Yaşını göstermemenin bir iltifat sayıldığı patriyarkal hayatta dile de müdahale şart oluyor. Bu müdahale de şüphesiz ki feministlere düşüyor. 

Her türlü hiyerarşinin mümkün mertebe reddi temel düsturumuz. Buna elbette ki yaş hiyerarşisi de dahil [1]

35 yaşındayım, yaş aldıkça dünyaya daha çok yerleştiğimi, kendimi daha çok tanıdığımı, sınırlarımı daha çok öğrendiğimi hissediyorum. Bu his benim için beraberinde yaşamın değerli olduğu duygusunu getiriyor. Çoğu zaman gecikmenin telaşı, bir şeyleri kaçırıyor olmanın endişesi eşlik ediyor bu duyguya, yani öyle pirüpak değilim. Bazen de yaşı benden daha fazla olan kadınların, yaşımı söylediğimde, kendi yaşamlarına dair hissettikleri kayıp, gençliklerinden uzaklaşmanın melankolisi ile bana bakmalarından utanıyorum, “yaşını göstermiyorsun” dendiğinde hakkım olmayan bir şeye sahipmişim gibi hissediyorum. Halbuki yaş, hepimizin üzerinde Demokles’in kılıcı gibi sürekli savrulmuyor mu? Kaç yaşında olursak olalım, hep bir mesele değil mi kadınlar için?
◇ ◇ ◇
§ Görev Tanımı A:
Okuma metnine göre aşağıdaki soruları yanıtla:
(i) Anlatıcı kaç yaşında?
(ii) Patriyarkal hayatta dile yapılması gereken müdahale kime düşüyor?
(iii) Yaş, hepimizin üzerinde neyin gibi sürekli savrulan bir şeye benzetiliyor?
◇ ◇ ◇
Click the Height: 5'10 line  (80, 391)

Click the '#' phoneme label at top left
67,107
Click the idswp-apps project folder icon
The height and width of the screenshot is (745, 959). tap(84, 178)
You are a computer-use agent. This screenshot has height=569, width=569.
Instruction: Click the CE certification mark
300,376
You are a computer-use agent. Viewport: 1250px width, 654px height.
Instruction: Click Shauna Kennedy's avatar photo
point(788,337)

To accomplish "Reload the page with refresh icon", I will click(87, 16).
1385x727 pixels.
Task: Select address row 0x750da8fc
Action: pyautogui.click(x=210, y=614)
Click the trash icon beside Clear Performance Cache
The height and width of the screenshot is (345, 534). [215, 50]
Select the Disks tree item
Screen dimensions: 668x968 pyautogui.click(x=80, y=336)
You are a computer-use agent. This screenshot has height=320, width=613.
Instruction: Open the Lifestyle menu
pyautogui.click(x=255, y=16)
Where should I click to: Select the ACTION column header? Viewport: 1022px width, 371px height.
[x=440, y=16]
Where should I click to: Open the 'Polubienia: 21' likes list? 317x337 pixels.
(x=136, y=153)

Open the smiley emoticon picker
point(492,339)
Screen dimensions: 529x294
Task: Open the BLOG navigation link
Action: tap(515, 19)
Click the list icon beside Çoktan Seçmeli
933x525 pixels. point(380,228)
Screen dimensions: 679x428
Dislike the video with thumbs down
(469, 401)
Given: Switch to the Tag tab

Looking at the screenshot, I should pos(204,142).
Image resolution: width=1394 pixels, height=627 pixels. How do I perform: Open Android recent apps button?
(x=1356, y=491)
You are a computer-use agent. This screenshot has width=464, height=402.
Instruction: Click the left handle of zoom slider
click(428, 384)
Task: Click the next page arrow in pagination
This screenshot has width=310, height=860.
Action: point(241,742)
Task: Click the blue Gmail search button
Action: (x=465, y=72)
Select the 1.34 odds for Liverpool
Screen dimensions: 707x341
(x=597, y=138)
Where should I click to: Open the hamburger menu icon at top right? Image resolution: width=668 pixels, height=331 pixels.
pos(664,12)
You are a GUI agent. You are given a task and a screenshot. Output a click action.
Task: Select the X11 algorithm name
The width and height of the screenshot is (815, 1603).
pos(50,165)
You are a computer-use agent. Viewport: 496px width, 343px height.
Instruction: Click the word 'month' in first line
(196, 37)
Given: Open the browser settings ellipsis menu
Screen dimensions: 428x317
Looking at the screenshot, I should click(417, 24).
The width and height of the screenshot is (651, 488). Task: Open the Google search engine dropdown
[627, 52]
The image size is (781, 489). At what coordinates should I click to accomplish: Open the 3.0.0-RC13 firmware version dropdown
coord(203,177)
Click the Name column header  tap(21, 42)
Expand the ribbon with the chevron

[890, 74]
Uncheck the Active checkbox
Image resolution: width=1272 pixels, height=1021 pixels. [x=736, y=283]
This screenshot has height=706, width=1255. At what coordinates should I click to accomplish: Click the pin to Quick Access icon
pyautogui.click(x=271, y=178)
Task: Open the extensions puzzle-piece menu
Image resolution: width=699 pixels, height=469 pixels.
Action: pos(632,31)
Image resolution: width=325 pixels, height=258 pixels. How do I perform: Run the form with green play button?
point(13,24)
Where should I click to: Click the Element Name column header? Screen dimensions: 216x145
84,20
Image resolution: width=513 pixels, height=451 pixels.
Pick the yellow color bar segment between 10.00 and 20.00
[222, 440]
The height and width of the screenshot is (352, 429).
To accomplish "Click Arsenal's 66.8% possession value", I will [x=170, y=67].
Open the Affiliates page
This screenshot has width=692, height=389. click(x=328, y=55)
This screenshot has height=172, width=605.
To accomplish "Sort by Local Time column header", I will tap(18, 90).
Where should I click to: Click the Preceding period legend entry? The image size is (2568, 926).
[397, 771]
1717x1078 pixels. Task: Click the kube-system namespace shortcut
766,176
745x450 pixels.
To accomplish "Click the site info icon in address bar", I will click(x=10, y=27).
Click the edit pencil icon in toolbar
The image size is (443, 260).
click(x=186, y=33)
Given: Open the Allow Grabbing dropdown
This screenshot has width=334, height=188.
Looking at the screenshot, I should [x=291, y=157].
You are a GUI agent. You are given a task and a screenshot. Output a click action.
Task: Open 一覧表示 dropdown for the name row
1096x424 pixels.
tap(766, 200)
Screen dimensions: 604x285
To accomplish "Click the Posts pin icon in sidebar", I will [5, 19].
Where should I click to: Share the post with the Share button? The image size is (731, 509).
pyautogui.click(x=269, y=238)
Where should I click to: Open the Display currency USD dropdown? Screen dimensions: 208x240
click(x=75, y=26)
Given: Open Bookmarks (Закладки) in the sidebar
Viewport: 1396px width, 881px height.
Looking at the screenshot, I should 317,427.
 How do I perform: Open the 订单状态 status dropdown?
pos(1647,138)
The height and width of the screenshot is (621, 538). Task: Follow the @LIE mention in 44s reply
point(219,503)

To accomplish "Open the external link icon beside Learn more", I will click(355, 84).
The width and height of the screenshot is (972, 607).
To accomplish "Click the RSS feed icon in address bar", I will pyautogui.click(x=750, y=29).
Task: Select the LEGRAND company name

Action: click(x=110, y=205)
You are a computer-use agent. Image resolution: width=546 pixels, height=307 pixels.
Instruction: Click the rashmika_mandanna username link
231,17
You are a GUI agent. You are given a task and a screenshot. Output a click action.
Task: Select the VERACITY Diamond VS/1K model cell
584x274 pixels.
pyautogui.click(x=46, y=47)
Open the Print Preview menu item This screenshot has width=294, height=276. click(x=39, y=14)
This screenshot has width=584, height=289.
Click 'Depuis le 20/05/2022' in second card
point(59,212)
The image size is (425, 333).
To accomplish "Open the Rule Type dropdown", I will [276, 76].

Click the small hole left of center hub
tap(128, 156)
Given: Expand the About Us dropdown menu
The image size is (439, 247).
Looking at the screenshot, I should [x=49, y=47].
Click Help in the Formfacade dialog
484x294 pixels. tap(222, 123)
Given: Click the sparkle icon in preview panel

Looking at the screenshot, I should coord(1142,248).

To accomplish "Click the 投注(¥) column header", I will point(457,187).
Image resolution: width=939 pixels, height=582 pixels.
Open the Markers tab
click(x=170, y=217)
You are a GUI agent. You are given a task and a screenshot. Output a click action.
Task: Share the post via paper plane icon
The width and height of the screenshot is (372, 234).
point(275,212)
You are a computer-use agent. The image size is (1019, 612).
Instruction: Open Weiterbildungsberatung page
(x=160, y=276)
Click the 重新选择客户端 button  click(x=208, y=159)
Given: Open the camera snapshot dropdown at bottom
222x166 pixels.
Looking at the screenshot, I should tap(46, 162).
◇ ◇ ◇
§ Görev Tanımı B: Satırlar arasından "size" dizesini içeren her satırı olduğu gibi çıkar.

§ Yanıt A:
(i) 35 yaşında.
(ii) Feministlere.
(iii) Demokles'in kılıcı.

§ Yanıt B:
The image size is (781, 489). At what coordinates should I click to accomplish: Open the 3.0.0-RC13 firmware version dropdown
Where should I click to: Click the Preceding period legend entry? The image size is (2568, 926).
The image size is (443, 260).
Where should I click to: Share the post with the Share button? The image size is (731, 509).
The image size is (425, 333).
The image size is (439, 247).
You are a computer-use agent. The image size is (1019, 612).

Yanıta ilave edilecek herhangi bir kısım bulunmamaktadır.